PALAU and SIERRA LEONE announced their intention to join UNFSA.

DEVELOPING STATES AND NON-PARTIES: Conference President David Balton (US) underscored the role of assistance to developing States in helping fulfill UNFSA commitments and encouraging further ratification and adherence by non-parties. He invited further discussion on impediments to ratification, and views on possible future reviews of the Agreement.

Recognition of special requirements, provisions of assistance, and capacity-building: FIJI called for specialist training and human resource development for developing States, including through partnerships with countries possessing fishing expertise. INDIA advocated bilateral cooperation and the exchange of best practices among regional fisheries management organizations (RFMOs). SRI LANKA said developing States benefit more from regional rather than national programmes to combat IUU fishing and collect data. MAURITIUS said small island developing States (SIDS) should have equitable access to fishing resources while their fisheries develop, and SIDS’ financial constraints should be taken into account when formulating member States’ financial contributions to RFMOs.

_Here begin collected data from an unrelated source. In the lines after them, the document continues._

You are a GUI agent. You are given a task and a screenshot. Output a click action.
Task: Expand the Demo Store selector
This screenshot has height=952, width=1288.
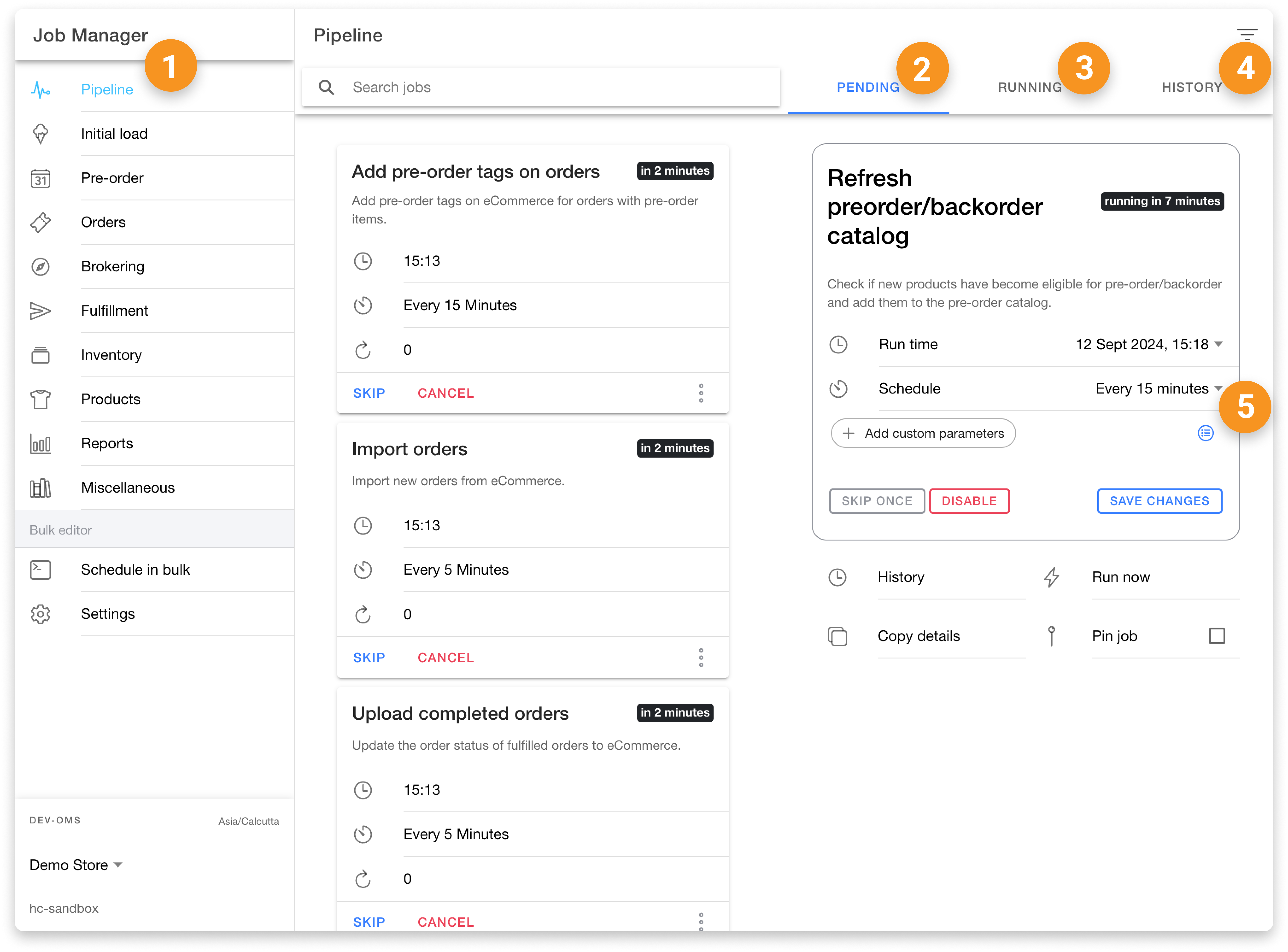[x=76, y=865]
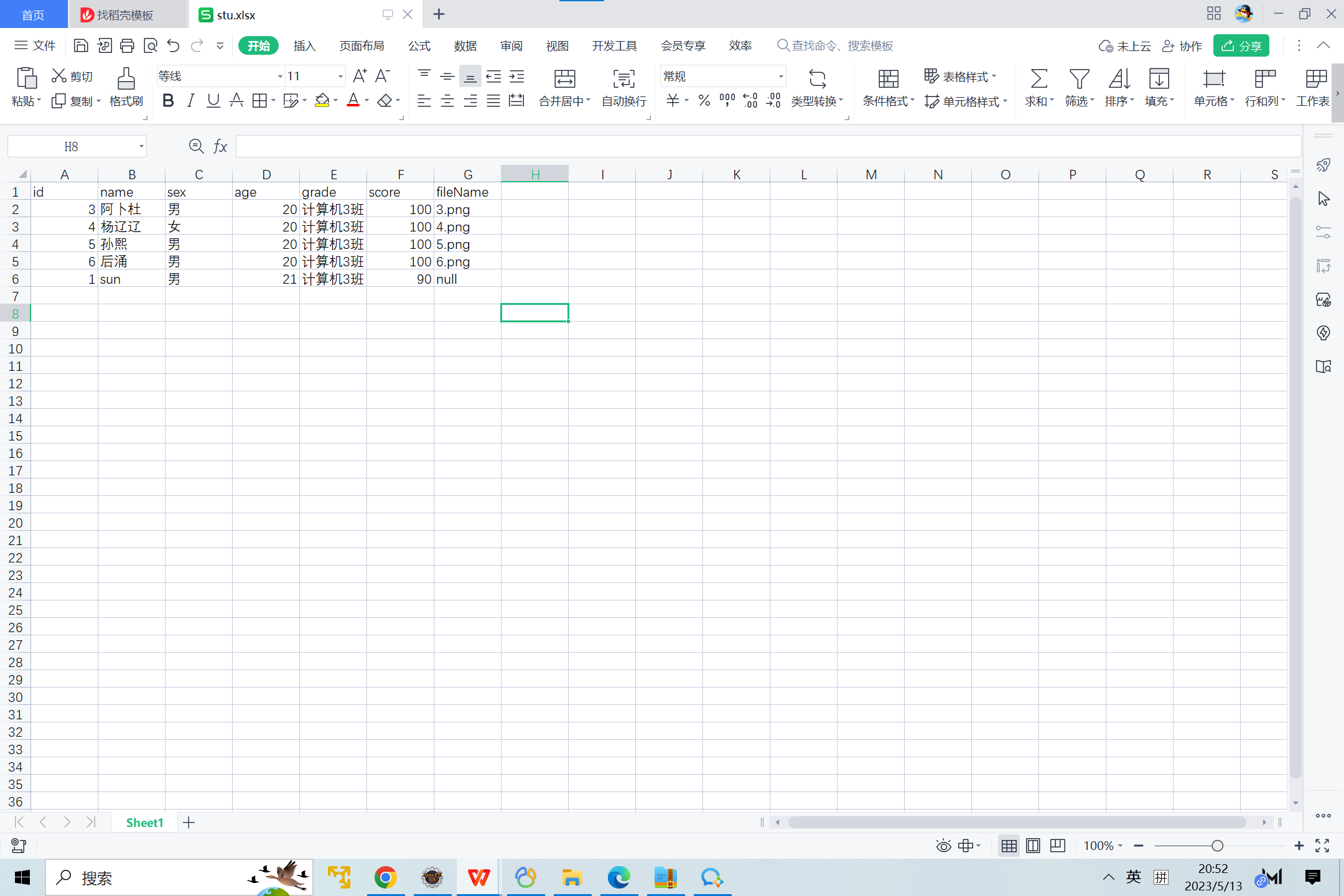Click the green Share (分享) button

(1241, 46)
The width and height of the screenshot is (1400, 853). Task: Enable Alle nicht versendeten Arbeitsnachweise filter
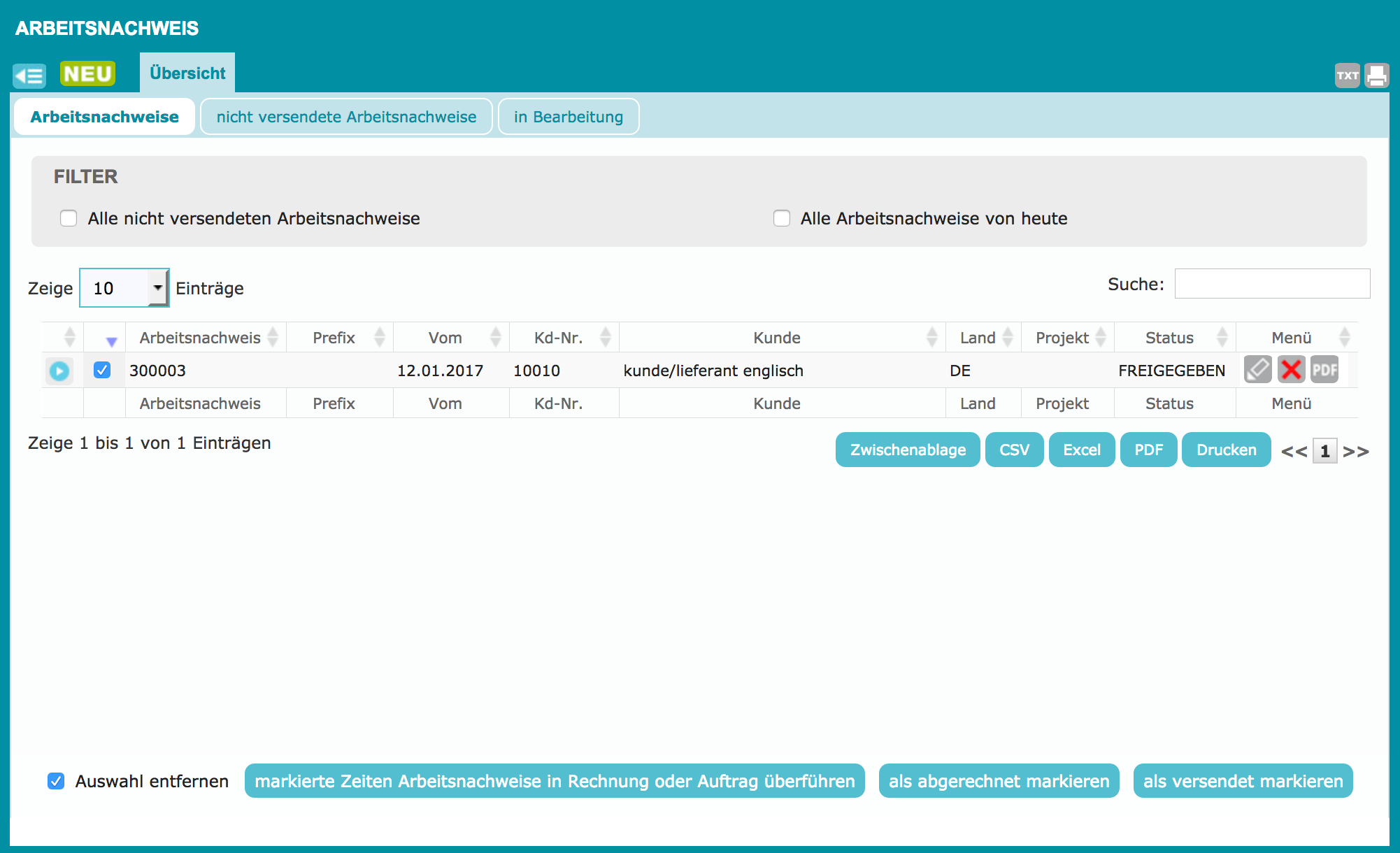click(69, 218)
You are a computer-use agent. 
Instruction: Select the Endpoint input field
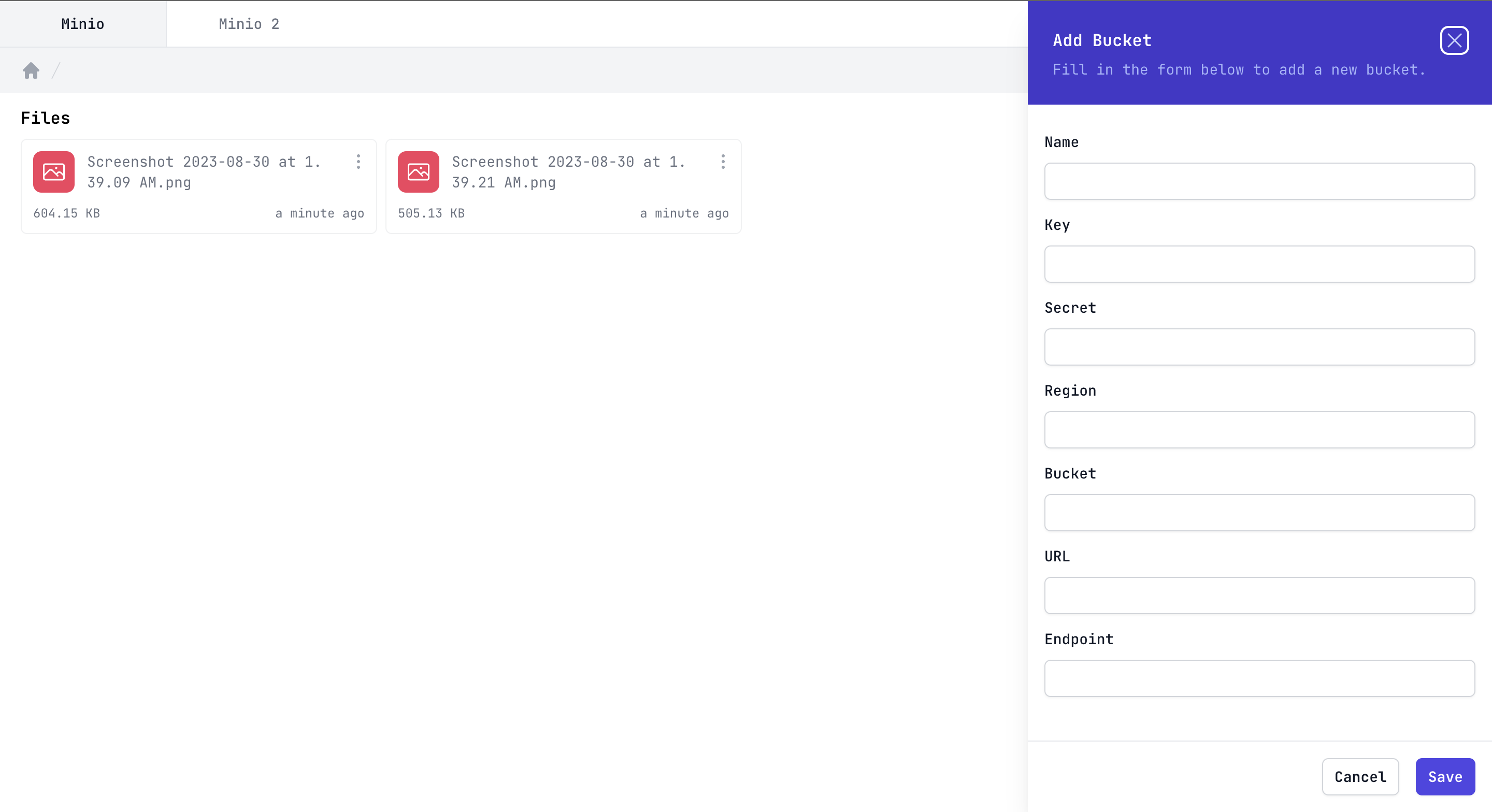[x=1259, y=678]
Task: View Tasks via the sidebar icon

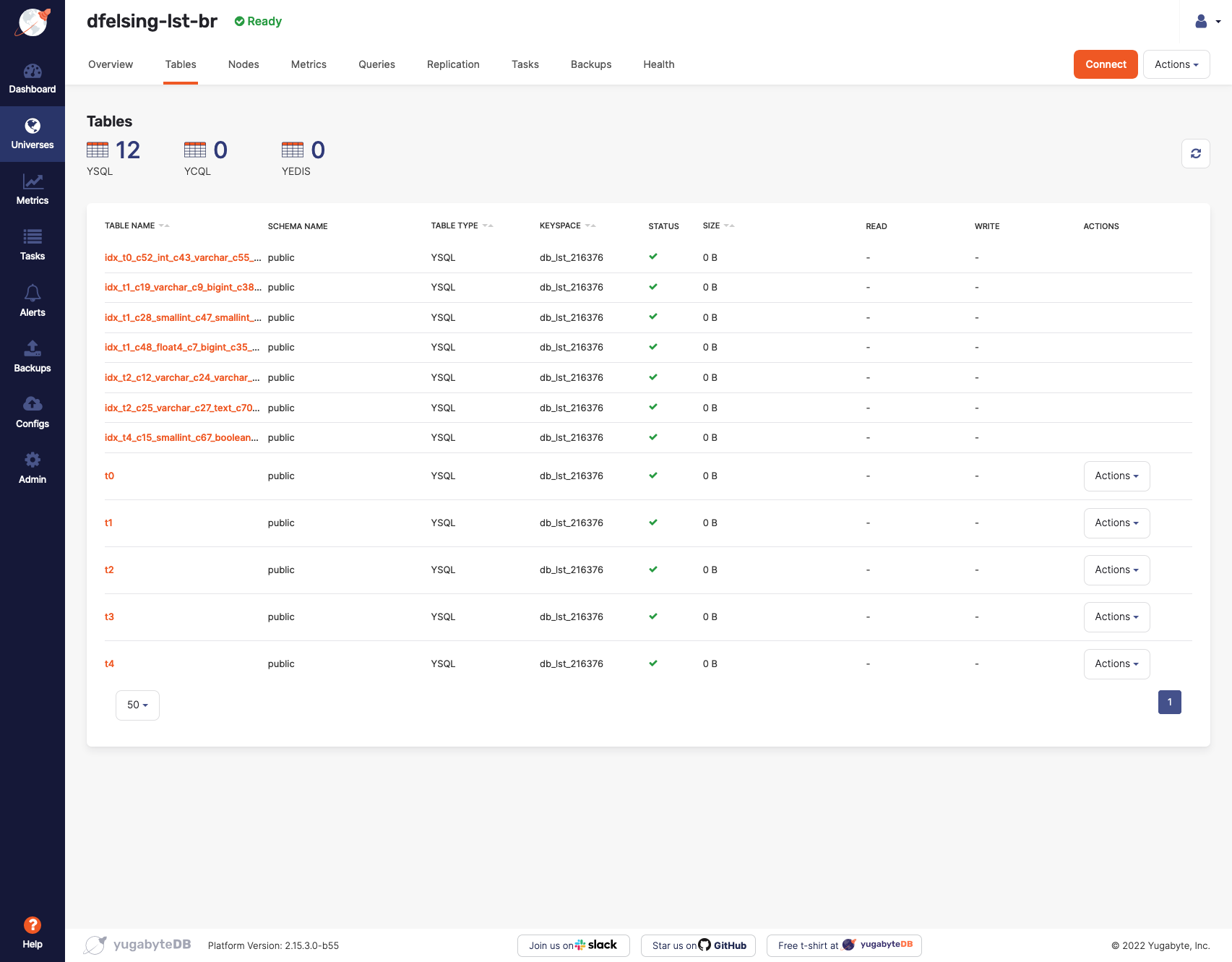Action: (x=33, y=244)
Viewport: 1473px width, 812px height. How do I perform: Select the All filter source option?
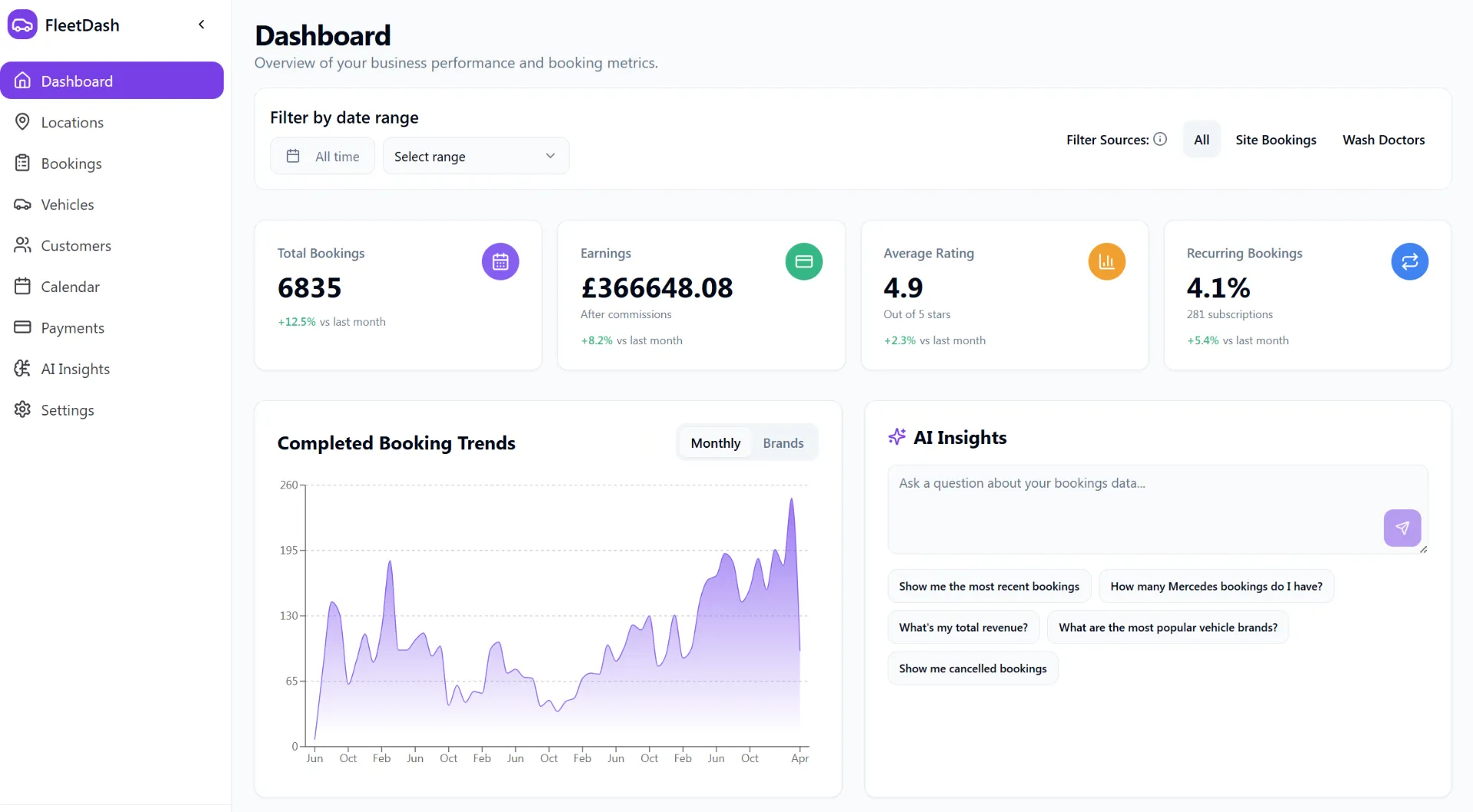1201,139
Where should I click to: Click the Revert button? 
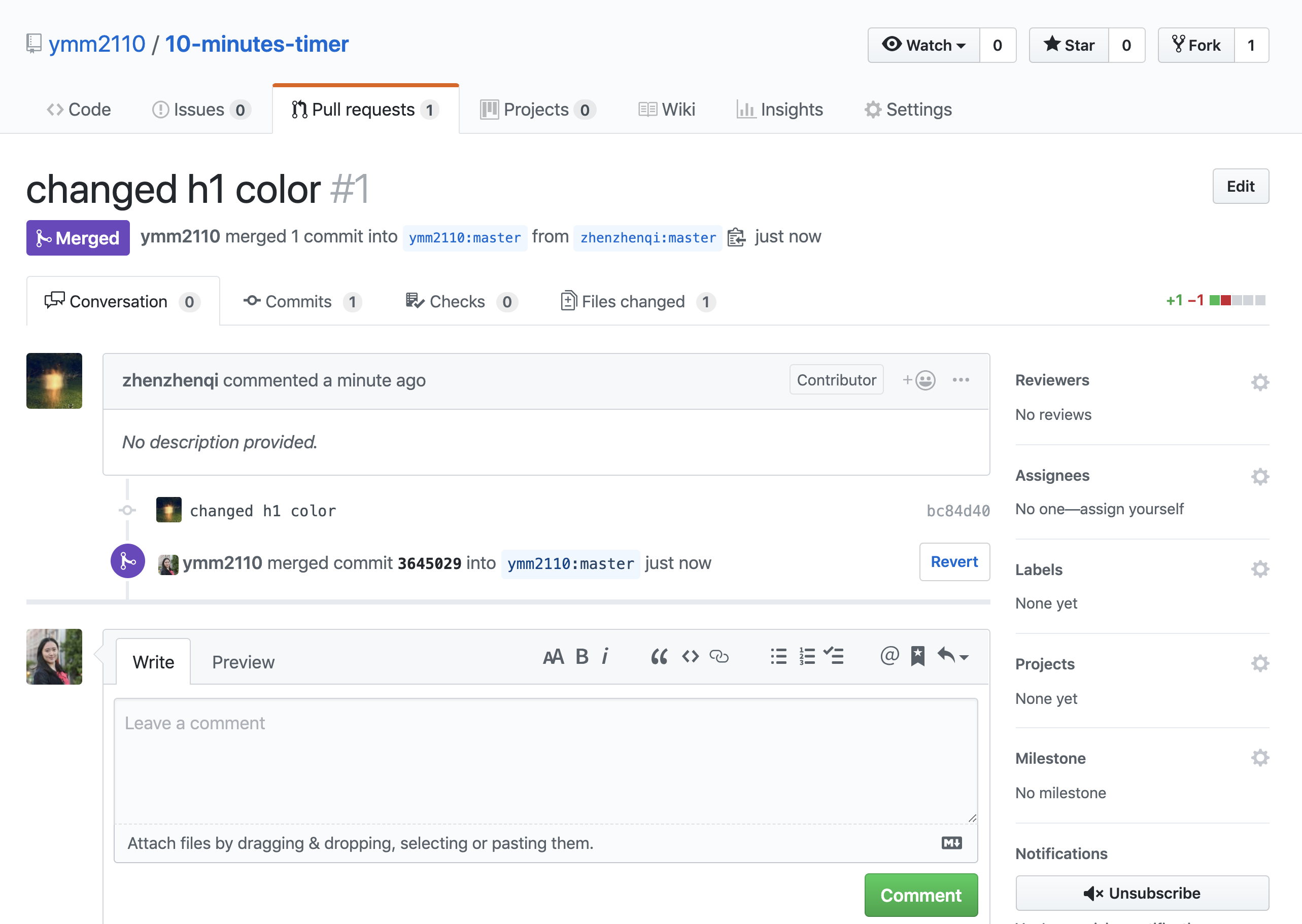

Supported by SENEGAL and NIGERIA, GUINEA drew attention to the need for assistance with production and distribution mechanisms, capacity, human resources and reliable data, and called for increased contributions to the Assistance Fund and concrete proposals for the establishment of new RFMOs.

The EUROPEAN COMMISSION said that rather than increasing financial assistance, the international community should assist developing countries in formulating policies to make rational use of such assistance. CANADA called on development assistance agencies to develop coherent approaches to international fisheries issues, bearing in mind the specific policy, science, management and enforcement needs and priorities of developing States. CHINA and NORWAY noted the link between assistance to developing countries and increasing adherence to the Agreement. The US encouraged greater use of the Assistance Fund.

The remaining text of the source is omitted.